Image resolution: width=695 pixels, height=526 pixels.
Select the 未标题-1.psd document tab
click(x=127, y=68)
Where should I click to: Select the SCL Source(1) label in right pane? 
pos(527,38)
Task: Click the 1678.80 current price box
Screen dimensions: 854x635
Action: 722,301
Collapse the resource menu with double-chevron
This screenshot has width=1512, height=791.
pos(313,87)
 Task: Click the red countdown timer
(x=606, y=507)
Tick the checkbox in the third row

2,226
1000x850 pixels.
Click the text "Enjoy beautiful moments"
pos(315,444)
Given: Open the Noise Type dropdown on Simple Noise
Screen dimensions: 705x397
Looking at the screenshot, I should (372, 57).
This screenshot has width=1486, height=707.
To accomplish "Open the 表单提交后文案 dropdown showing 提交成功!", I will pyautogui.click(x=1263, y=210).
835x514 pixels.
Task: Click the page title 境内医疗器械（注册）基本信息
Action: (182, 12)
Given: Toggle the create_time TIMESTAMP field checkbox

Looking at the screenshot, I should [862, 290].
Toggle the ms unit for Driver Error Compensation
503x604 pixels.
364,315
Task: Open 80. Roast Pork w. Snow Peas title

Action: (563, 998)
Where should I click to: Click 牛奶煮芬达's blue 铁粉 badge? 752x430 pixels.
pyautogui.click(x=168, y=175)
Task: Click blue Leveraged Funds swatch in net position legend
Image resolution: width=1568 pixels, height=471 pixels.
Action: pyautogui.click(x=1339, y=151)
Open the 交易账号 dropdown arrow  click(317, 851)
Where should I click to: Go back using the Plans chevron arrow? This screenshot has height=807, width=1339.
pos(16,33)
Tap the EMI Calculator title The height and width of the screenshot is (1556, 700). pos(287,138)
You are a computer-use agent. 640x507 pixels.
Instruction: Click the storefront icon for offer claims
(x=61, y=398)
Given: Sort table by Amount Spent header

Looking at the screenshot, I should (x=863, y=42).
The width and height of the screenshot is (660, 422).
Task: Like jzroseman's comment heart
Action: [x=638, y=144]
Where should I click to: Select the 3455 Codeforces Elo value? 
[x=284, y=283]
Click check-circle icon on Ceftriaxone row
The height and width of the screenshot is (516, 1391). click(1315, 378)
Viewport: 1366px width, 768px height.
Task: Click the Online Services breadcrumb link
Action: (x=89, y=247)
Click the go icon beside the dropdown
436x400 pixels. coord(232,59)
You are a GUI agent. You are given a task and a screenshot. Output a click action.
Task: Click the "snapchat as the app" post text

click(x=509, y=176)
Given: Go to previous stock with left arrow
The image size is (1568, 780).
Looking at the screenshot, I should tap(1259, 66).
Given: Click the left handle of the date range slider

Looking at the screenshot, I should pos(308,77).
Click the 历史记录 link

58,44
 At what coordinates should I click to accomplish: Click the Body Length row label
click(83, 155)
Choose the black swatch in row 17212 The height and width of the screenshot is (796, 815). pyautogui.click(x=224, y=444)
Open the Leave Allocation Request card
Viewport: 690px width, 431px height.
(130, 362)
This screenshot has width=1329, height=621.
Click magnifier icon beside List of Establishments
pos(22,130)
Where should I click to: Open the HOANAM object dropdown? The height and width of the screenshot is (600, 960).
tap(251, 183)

**EXERCISE PROMPT**
Return the data exactly, every line included.

**RESULT OF THIS EXERCISE**
Image resolution: width=695 pixels, height=526 pixels.
Select the 未标题-1.psd document tab
click(x=127, y=68)
Where should I click to: Select the SCL Source(1) label in right pane? 
pos(527,38)
Task: Click the 1678.80 current price box
Screen dimensions: 854x635
Action: 722,301
Collapse the resource menu with double-chevron
This screenshot has width=1512, height=791.
pos(313,87)
 Task: Click the red countdown timer
(x=606, y=507)
Tick the checkbox in the third row

2,226
1000x850 pixels.
Click the text "Enjoy beautiful moments"
pos(315,444)
Given: Open the Noise Type dropdown on Simple Noise
Screen dimensions: 705x397
Looking at the screenshot, I should (372, 57).
This screenshot has width=1486, height=707.
To accomplish "Open the 表单提交后文案 dropdown showing 提交成功!", I will pyautogui.click(x=1263, y=210).
835x514 pixels.
Task: Click the page title 境内医疗器械（注册）基本信息
Action: (182, 12)
Given: Toggle the create_time TIMESTAMP field checkbox

Looking at the screenshot, I should [862, 290].
Toggle the ms unit for Driver Error Compensation
503x604 pixels.
364,315
Task: Open 80. Roast Pork w. Snow Peas title

Action: (563, 998)
Where should I click to: Click 牛奶煮芬达's blue 铁粉 badge? 752x430 pixels.
pyautogui.click(x=168, y=175)
Task: Click blue Leveraged Funds swatch in net position legend
Image resolution: width=1568 pixels, height=471 pixels.
Action: pyautogui.click(x=1339, y=151)
Open the 交易账号 dropdown arrow  click(317, 851)
Where should I click to: Go back using the Plans chevron arrow? This screenshot has height=807, width=1339.
pos(16,33)
Tap the EMI Calculator title The height and width of the screenshot is (1556, 700). pos(287,138)
You are a computer-use agent. 640x507 pixels.
Instruction: Click the storefront icon for offer claims
(x=61, y=398)
Given: Sort table by Amount Spent header

Looking at the screenshot, I should (x=863, y=42).
The width and height of the screenshot is (660, 422).
Task: Like jzroseman's comment heart
Action: [x=638, y=144]
Where should I click to: Select the 3455 Codeforces Elo value? 
[x=284, y=283]
Click check-circle icon on Ceftriaxone row
The height and width of the screenshot is (516, 1391). click(1315, 378)
Viewport: 1366px width, 768px height.
Task: Click the Online Services breadcrumb link
Action: (x=89, y=247)
Click the go icon beside the dropdown
436x400 pixels. coord(232,59)
You are a GUI agent. You are given a task and a screenshot. Output a click action.
Task: Click the "snapchat as the app" post text

click(x=509, y=176)
Given: Go to previous stock with left arrow
The image size is (1568, 780).
Looking at the screenshot, I should tap(1259, 66).
Given: Click the left handle of the date range slider

Looking at the screenshot, I should pos(308,77).
Click the 历史记录 link

58,44
 At what coordinates should I click to accomplish: Click the Body Length row label
click(83, 155)
Choose the black swatch in row 17212 The height and width of the screenshot is (796, 815). pyautogui.click(x=224, y=444)
Open the Leave Allocation Request card
Viewport: 690px width, 431px height.
(130, 362)
This screenshot has width=1329, height=621.
Click magnifier icon beside List of Establishments
pos(22,130)
Where should I click to: Open the HOANAM object dropdown? The height and width of the screenshot is (600, 960).
tap(251, 183)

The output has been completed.